* Action item: Return each line of the data below that contains the string "avatar".

<<<<

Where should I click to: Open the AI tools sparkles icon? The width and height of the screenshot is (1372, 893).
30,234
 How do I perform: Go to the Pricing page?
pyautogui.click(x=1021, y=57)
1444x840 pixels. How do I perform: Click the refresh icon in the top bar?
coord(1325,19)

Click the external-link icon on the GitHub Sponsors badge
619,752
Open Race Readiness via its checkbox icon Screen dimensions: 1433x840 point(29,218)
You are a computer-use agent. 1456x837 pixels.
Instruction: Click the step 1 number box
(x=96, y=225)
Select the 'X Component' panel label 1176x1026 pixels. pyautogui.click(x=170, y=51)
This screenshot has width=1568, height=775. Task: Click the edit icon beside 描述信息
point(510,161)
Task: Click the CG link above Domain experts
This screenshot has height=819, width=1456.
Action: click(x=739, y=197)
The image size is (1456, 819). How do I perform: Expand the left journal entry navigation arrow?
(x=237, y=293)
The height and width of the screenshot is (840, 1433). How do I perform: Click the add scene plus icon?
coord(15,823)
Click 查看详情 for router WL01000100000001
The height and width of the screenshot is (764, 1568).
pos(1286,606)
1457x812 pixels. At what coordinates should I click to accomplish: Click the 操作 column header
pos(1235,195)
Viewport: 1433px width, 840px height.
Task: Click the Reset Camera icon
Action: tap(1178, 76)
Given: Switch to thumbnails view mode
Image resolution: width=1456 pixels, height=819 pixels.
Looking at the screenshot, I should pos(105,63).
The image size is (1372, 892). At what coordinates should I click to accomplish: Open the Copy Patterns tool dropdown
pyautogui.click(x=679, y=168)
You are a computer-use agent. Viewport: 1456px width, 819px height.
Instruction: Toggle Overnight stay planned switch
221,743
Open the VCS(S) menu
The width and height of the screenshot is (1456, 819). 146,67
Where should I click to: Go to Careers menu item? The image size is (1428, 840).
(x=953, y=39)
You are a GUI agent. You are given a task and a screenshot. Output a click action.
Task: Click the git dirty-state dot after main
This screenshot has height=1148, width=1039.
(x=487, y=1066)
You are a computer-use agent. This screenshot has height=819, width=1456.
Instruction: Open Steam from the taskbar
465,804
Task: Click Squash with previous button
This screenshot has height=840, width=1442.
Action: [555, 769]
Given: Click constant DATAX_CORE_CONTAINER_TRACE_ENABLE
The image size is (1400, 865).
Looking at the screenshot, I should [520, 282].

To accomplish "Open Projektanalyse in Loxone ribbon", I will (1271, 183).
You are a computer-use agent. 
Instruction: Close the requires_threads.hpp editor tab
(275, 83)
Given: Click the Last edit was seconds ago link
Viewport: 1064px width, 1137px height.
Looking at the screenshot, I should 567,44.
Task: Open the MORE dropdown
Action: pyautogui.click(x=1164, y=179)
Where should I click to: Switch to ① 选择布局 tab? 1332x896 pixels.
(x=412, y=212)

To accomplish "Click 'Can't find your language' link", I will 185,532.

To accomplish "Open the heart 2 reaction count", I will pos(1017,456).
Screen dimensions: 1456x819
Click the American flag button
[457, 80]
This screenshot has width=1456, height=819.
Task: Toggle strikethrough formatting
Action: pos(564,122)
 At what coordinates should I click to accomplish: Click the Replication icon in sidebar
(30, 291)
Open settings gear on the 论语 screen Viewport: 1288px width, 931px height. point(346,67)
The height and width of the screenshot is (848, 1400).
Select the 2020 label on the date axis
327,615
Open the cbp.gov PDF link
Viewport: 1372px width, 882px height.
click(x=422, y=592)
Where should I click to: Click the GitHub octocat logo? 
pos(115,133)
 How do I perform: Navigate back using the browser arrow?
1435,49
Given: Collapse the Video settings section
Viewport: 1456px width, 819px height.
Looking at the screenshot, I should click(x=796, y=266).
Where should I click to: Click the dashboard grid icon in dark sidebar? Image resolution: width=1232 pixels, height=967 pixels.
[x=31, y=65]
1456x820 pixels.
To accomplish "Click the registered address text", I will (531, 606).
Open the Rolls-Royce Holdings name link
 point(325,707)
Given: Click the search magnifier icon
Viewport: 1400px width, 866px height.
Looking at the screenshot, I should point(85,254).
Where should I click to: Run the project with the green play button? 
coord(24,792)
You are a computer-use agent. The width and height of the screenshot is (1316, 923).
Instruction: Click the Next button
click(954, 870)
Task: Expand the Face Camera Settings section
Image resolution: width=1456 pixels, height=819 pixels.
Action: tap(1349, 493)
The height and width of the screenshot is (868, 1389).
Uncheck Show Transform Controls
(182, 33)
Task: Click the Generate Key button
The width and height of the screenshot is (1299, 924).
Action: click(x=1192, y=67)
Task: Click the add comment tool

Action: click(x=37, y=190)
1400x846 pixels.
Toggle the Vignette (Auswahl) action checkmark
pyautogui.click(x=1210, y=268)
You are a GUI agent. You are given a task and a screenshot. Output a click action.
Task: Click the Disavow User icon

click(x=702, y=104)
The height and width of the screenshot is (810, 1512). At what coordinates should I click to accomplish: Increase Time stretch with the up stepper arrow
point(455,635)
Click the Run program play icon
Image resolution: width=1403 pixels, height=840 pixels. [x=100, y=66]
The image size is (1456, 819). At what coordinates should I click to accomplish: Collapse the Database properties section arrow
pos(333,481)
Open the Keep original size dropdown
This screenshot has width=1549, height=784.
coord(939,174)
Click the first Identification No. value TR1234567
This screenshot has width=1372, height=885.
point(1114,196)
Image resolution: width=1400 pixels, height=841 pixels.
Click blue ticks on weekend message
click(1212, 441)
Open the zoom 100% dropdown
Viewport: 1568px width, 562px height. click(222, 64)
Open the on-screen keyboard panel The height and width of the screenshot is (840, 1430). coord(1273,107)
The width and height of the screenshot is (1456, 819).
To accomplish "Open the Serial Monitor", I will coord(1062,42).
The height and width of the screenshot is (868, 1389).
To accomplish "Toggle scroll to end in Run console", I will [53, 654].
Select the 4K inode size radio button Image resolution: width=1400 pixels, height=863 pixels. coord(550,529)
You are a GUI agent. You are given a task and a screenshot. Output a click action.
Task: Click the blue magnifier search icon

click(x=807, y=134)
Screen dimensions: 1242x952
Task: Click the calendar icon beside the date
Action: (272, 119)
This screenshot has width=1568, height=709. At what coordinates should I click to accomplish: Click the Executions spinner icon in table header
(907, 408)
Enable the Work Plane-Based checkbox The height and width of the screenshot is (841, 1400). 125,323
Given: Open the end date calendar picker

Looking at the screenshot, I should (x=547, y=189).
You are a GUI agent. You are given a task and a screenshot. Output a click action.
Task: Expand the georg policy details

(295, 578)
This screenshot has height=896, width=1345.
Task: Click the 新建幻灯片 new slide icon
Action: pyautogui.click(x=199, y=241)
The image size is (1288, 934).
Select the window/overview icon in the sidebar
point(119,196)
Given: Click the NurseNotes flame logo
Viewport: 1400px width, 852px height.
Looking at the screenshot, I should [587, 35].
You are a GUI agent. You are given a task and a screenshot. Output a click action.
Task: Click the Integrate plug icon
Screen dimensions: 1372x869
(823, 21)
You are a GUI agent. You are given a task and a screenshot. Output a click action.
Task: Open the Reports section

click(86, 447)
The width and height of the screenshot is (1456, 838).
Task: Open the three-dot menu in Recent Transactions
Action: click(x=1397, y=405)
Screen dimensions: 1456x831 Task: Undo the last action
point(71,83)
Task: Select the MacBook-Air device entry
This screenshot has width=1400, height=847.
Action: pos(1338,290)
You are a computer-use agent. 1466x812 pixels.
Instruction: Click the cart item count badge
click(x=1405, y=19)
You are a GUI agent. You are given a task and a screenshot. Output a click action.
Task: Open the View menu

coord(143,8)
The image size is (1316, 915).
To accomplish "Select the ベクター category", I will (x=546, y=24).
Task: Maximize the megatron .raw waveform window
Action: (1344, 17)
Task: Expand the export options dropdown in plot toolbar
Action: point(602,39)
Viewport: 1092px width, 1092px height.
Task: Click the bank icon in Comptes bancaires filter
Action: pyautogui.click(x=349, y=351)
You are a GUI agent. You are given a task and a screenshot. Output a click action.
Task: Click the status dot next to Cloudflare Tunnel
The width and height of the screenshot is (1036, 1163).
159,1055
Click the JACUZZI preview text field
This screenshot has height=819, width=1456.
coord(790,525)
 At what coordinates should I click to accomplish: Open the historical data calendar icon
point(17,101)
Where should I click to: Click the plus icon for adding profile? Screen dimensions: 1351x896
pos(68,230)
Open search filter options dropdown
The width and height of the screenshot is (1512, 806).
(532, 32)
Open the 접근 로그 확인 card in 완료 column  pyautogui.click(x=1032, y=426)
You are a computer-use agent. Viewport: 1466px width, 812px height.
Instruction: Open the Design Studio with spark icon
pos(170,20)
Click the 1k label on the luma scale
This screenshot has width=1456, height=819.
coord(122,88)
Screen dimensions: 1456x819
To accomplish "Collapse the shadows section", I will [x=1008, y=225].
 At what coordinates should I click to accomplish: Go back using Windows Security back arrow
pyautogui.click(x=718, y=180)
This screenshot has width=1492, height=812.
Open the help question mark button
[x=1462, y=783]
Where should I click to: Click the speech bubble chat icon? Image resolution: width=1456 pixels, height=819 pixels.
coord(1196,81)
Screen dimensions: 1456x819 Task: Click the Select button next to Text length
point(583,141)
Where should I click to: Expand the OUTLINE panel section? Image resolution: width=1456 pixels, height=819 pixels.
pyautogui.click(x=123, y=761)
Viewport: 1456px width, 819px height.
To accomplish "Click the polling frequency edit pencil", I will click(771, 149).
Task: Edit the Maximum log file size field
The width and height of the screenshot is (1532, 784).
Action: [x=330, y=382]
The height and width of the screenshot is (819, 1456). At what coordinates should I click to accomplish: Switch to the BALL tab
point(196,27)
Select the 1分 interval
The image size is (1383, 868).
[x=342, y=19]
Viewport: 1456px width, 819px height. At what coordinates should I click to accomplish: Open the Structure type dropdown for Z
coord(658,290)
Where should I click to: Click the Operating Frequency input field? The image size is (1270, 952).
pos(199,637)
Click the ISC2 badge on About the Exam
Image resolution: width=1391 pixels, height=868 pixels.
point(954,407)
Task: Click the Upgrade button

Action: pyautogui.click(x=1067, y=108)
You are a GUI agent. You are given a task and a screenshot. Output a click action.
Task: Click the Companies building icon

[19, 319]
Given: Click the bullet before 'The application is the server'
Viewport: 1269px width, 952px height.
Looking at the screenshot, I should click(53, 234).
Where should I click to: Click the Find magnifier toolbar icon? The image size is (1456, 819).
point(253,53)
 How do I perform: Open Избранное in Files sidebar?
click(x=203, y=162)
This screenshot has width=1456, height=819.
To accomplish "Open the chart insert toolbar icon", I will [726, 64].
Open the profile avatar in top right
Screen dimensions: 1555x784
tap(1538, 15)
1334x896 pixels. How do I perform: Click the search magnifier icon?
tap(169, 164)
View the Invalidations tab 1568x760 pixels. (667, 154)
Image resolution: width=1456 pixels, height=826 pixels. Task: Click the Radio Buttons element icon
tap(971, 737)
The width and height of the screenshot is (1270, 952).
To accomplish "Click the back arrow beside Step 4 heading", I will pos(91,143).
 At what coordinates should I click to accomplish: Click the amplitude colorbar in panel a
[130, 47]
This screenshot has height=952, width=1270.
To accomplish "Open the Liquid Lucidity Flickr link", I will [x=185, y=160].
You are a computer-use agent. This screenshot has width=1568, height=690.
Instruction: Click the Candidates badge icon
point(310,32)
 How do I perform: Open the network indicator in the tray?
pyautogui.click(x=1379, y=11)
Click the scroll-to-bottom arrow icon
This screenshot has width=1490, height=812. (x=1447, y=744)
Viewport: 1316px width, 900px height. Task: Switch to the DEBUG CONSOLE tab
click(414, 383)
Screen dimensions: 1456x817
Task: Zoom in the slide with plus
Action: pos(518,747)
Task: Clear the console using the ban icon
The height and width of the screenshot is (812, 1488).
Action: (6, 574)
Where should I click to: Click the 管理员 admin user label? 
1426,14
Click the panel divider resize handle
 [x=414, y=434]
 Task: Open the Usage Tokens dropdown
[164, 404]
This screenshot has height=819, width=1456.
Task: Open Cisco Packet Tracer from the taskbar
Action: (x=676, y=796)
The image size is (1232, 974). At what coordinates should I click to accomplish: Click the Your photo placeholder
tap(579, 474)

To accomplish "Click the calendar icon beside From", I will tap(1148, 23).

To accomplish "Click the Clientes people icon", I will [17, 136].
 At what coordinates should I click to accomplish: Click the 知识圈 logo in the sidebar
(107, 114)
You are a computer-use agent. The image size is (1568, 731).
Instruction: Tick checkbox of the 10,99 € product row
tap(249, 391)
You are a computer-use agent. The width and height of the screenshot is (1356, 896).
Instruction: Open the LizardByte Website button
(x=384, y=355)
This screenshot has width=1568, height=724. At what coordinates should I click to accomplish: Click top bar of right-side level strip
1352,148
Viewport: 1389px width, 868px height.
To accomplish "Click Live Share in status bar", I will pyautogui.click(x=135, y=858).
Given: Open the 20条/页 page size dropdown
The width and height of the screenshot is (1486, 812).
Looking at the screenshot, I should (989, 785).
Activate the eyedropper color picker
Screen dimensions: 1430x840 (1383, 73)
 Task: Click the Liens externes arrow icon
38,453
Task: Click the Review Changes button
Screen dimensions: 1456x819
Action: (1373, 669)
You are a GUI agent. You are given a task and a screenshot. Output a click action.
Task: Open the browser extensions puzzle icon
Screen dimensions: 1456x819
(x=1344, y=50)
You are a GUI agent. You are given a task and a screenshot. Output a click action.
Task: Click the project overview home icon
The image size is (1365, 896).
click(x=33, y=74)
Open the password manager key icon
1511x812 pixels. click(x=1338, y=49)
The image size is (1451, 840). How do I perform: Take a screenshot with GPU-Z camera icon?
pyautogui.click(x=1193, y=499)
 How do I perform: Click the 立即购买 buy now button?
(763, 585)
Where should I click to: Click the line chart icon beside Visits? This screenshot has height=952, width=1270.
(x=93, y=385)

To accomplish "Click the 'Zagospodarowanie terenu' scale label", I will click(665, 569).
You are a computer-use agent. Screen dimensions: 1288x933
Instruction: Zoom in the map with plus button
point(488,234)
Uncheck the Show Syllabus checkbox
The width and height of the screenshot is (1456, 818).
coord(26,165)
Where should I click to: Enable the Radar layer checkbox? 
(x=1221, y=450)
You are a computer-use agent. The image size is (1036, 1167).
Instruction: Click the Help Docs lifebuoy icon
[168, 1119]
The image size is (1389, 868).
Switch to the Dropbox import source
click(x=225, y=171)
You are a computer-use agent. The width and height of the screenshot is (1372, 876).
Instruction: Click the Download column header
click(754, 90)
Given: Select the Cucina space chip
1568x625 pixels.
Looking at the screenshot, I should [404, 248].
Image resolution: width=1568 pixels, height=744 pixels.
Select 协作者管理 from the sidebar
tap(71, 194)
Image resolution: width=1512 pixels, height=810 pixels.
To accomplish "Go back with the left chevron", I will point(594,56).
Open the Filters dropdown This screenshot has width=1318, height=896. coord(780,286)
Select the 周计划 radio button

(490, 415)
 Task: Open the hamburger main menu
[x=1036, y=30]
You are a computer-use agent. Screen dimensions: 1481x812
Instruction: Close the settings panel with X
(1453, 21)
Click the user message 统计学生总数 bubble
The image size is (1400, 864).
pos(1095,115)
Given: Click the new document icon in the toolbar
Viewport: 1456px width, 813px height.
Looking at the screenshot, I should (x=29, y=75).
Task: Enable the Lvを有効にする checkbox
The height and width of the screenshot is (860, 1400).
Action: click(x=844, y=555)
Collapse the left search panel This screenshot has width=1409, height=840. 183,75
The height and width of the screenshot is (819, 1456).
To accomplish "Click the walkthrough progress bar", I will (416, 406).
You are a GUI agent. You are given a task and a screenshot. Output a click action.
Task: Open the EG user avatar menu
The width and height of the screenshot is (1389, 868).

>>>>

* The completed task:
Open the profile avatar in top right
Task: Open the EG user avatar menu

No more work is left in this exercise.